Canadian standards for long-term care could right COVID-19 wrongs: Experts

November 23, 2020

TORONTO, VANCOUVERTwo veteran seniors care researchers have detailed federally mandated standards to reform long-term care amid a second wave of COVID-19 in a new discussion paper by the Canadian Centre for Policy Alternatives.

A Higher Standard: Setting national standards for long-term and continuing care outlines the key principles and minimum requirements needed to implement the federal government’s Throne Speech promise to set national standards for long-term care. It is a promise that came in the wake of the pandemic tragedies, some of which were so devastating the army was called in to respond.

“A global pandemic that has ravaged long-term care facilities in Canada forces us to reckon with the obvious: it is time to set a higher standard for long-term care,” says co-author Pat Armstrong, a professor at York University. “COVID-19 revealed the tragic consequences of a fragmented and neglected essential service. We have a chance to right that wrong.”

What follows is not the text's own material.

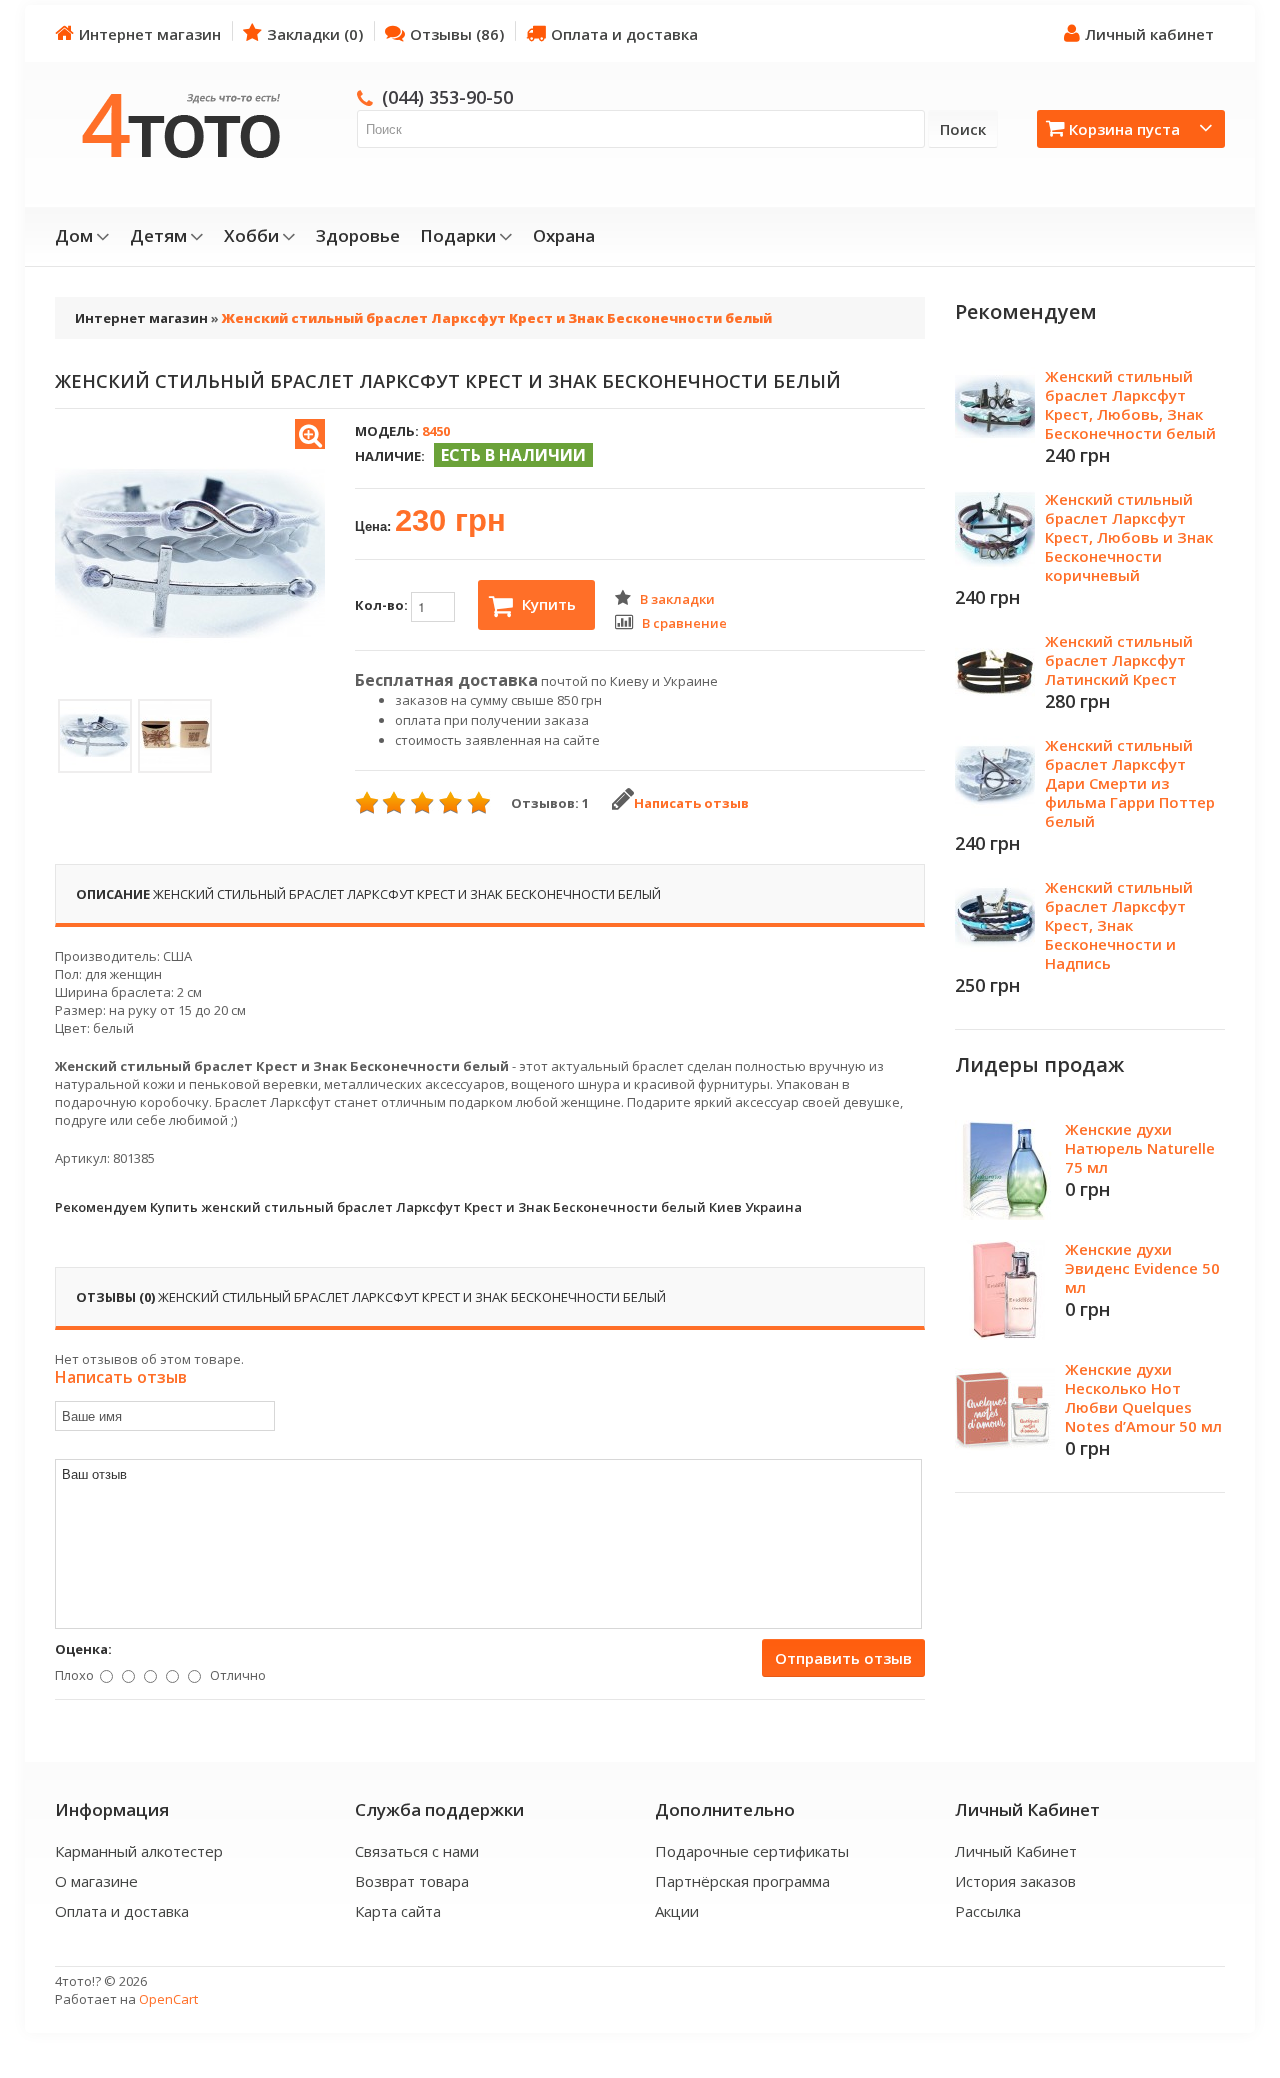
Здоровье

“Globally, countries with strong national regulation and oversight in long-term care fared better during COVID-19,” says Marcy Cohen, co-author and research associate with the CCPA-BC Office. 

Armstrong and Cohen recommend the federal government:

  • Ensure that everyone has access to care based on need, without financial barriers, and with maximum wait times for admission to a long-term care home;

  • Establish and enforce minimum staffing levels in these facilities—accompanied by decent working conditions and recruitment strategies to attract and retain staff;

  • Ensure a minimum of 70 per cent of staff work full-time in a single site and that all staff (including part-time) have benefits and pay based on equity principles;

  • Set in place plans to address infections, ranging from adequate stock of PPE to methods for effective laundry treatment to adequate room size and ventilation;

  • Require public accountability through public reporting of consistent, verified data and enforcement of penalties for failure to comply with standards;

  • Invest significant federal funds into developing a universal seniors care system, with stringent accountability mechanisms attached.

“The federal government also needs to address the elephant in the COVID-19 room: our dependence on for-profit facilities,” Armstrong says. “Canada needs a federal plan to ensure that all public money for elderly care goes to public or non-profit organizations, including sub-contracted services.”

“It is time for cooperation among provincial and federal leaders,” says Cohen. “The setting of clear standards in health care as a condition of federal funding is not an attack on provincial jurisdiction—it is the only path forward to a universal public system of long-term and continuing care, the same path Canada took to universal hospital and physician care. Seniors and people with disabilities deserve nothing less.”